TASK DIRECTIONS ▸ How many separate lines of the data contain "menu"? Give the count and nothing else.

Dataset entries
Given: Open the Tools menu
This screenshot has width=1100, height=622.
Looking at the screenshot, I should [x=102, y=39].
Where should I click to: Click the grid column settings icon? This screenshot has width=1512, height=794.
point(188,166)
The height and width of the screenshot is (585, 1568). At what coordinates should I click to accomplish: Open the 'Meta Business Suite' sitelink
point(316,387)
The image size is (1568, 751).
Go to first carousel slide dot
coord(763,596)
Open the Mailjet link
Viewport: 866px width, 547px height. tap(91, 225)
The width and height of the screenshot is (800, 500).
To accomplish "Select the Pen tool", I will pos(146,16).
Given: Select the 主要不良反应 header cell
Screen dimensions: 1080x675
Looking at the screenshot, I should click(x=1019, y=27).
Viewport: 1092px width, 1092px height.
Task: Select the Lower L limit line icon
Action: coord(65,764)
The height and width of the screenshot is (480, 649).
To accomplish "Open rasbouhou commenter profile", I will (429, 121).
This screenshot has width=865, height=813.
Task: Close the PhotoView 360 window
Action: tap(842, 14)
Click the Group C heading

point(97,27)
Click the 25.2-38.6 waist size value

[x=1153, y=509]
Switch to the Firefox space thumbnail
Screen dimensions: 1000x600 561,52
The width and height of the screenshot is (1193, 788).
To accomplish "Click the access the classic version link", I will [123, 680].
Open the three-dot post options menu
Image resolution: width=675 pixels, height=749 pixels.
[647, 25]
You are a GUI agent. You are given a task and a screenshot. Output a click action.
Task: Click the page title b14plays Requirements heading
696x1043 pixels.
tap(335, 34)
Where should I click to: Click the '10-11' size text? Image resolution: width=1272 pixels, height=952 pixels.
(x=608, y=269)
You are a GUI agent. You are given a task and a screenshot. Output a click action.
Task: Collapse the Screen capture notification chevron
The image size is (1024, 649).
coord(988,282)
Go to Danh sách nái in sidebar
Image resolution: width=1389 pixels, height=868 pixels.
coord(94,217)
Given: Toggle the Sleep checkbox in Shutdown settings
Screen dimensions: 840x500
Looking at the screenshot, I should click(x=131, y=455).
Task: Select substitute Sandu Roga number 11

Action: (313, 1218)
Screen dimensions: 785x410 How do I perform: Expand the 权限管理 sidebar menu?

FINAL ANSWER ▸ 3